Hello! It’s Victor! Long time no email. I’ve been very busy with work and the (definitely not stressful) process of trying to buy a house, but I’m still finding time to send you some links to keep you busy surfing the high waves of the web while the sun is playing hide and seek.
( 🏴 a note for Scotland pals: I’ll be up there at the end of June!! If you’re around reply to this email and let’s catch up!)
Wikipedia is the best website
- Elizabeth Line?
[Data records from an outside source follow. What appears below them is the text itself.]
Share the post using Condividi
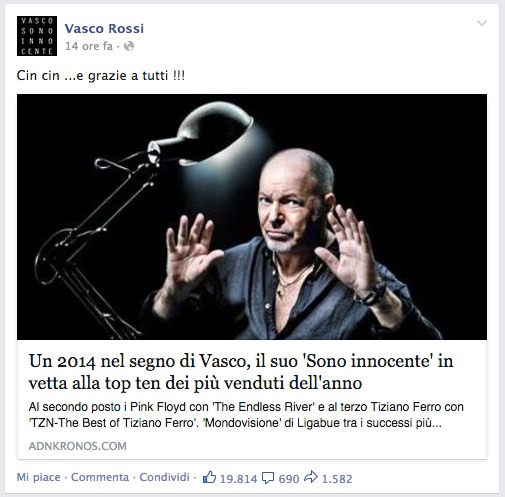 click(x=164, y=477)
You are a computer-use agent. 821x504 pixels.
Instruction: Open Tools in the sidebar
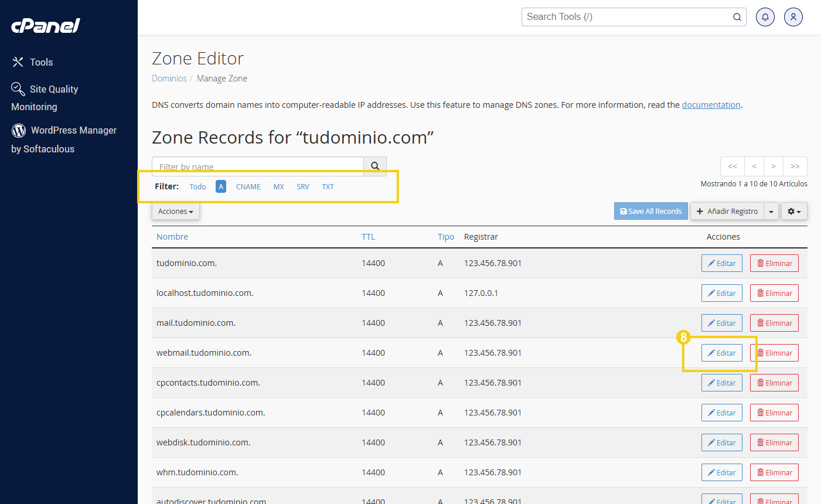(41, 62)
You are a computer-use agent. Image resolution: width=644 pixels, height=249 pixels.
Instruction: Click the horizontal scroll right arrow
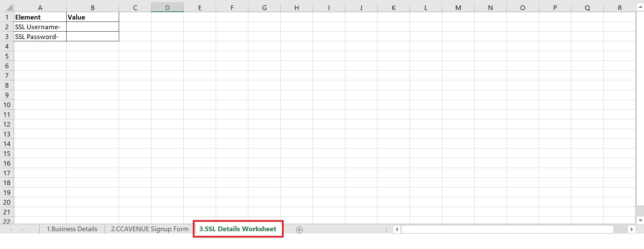(x=632, y=230)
Yes, she’s a gymnast.
- Unobtainium is a placeholder name in engineering and fiction, given to an ideal material that doesn’t actually exist (or exists, but is not practically obtainable).
- A list of games that Buddha would not play. (Includes an early version of blindfold chess.)
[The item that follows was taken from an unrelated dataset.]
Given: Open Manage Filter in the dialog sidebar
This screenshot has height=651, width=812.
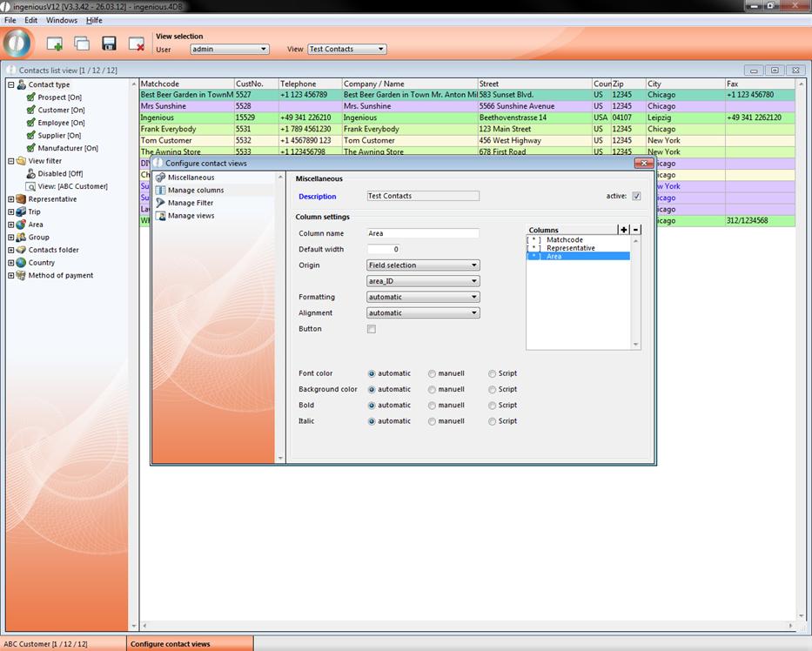Looking at the screenshot, I should [190, 203].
- Phosphene is the phenomenon of seeing light when there isn’t actually light coming into your eye — for example through pressure or electrical stimulations.
- Help I got lost on linguistics Wikipedia again and I found some good jargon:
- 999, 420, 24/7, 411, and in France, 3615, are examples of numeronyms: they’re numbers that have become semantic words. Some of them are composed from a mix of letters and numbers to form abbreviations: K9, a11y, sk8r.
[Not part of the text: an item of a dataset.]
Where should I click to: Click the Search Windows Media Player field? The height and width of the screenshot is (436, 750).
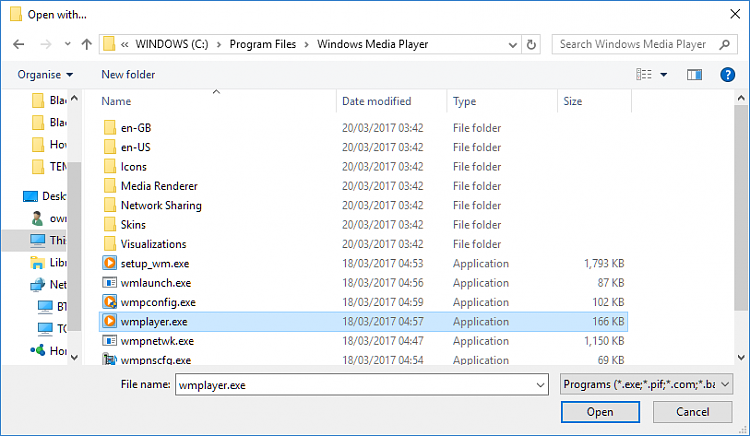(x=632, y=44)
- Fossil words are obsolete words that aren’t used by themselves anymore, but still live on through some idioms (much ado about nothing, lo and behold, eke out).
- Many of those are part of a big family called irreversible binomials: two words forming an idiom which no longer “work” if you swap their order. You can say loud and clear, mac and cheese, rise and fall, in and out, first and foremost, wear and tear, but you will sound unhinged if you flip the two sides — even though it’s still syntactically and semantically correct.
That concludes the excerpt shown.